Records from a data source

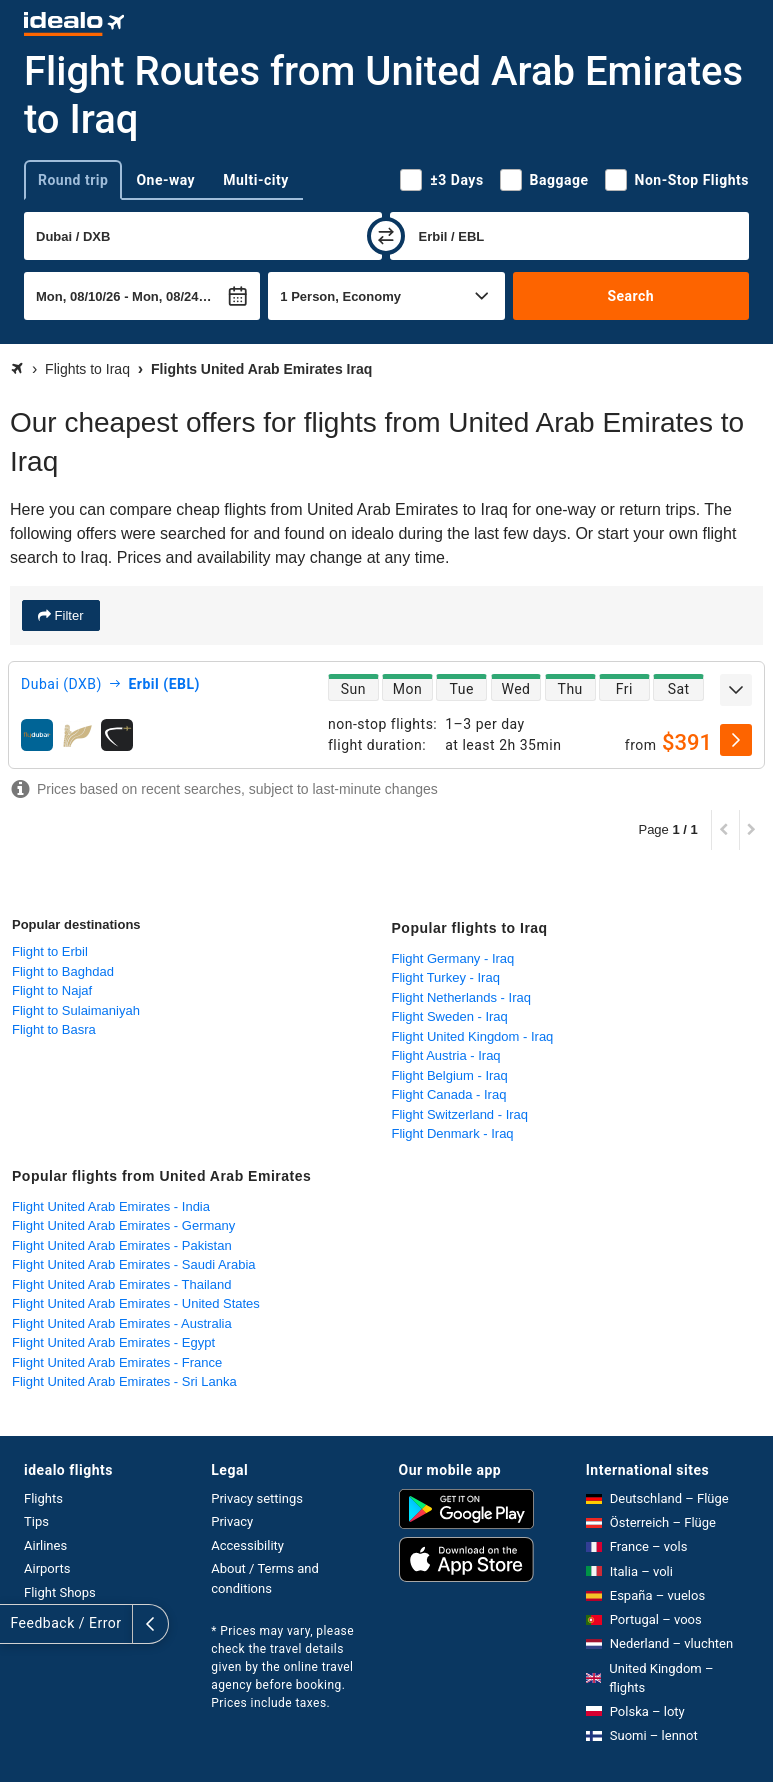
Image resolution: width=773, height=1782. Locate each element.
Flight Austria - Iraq (446, 1055)
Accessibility (247, 1545)
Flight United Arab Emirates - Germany (123, 1225)
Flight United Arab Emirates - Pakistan (122, 1245)
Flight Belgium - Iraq (450, 1075)
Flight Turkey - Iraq (446, 977)
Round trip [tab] (73, 180)
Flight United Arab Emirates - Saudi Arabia (134, 1264)
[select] (736, 740)
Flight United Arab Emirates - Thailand (121, 1284)
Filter (67, 615)
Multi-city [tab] (256, 180)
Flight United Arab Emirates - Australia (122, 1323)
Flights (43, 1498)
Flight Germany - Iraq (453, 958)
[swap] (386, 236)
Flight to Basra (54, 1029)
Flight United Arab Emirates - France (117, 1362)
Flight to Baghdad (63, 971)
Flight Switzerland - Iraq (460, 1114)
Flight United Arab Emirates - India (111, 1206)
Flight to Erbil (50, 951)
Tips (36, 1521)
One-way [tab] (165, 180)
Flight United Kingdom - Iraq (473, 1036)
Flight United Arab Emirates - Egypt (113, 1342)
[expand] (736, 690)
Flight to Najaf (52, 990)
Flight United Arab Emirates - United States (136, 1303)
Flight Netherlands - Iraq (461, 997)
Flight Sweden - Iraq (450, 1016)
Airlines (45, 1545)
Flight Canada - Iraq (449, 1094)
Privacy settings (257, 1498)
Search (630, 296)
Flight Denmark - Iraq (453, 1133)
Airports (47, 1568)
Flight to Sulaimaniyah (76, 1010)
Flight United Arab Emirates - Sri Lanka (124, 1381)
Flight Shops (60, 1592)
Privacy (232, 1521)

## INSTRUCTION
Please retype these lines exactly, leaving the pictures out of your answer.

## RESULT BELOW
Image resolution: width=773, height=1782. Locate each element.
Flight Austria - Iraq (446, 1055)
Accessibility (247, 1545)
Flight United Arab Emirates - Germany (123, 1225)
Flight United Arab Emirates - Pakistan (122, 1245)
Flight Belgium - Iraq (450, 1075)
Flight Turkey - Iraq (446, 977)
Round trip [tab] (73, 180)
Flight United Arab Emirates - Saudi Arabia (134, 1264)
[select] (736, 740)
Flight United Arab Emirates - Thailand (121, 1284)
Filter (67, 615)
Multi-city [tab] (256, 180)
Flight United Arab Emirates - Australia (122, 1323)
Flights (43, 1498)
Flight Germany - Iraq (453, 958)
[swap] (386, 236)
Flight to Basra (54, 1029)
Flight United Arab Emirates - France (117, 1362)
Flight to Baghdad (63, 971)
Flight Switzerland - Iraq (460, 1114)
Flight United Arab Emirates - India (111, 1206)
Flight to Erbil (50, 951)
Tips (36, 1521)
One-way [tab] (165, 180)
Flight United Kingdom - Iraq (473, 1036)
Flight United Arab Emirates - Egypt (113, 1342)
[expand] (736, 690)
Flight to Najaf (52, 990)
Flight United Arab Emirates - United States (136, 1303)
Flight Netherlands - Iraq (461, 997)
Flight Sweden - Iraq (450, 1016)
Airlines (45, 1545)
Flight Canada - Iraq (449, 1094)
Privacy settings (257, 1498)
Search (630, 296)
Flight Denmark - Iraq (453, 1133)
Airports (47, 1568)
Flight to Sulaimaniyah (76, 1010)
Flight United Arab Emirates - Sri Lanka (124, 1381)
Flight Shops (60, 1592)
Privacy (232, 1521)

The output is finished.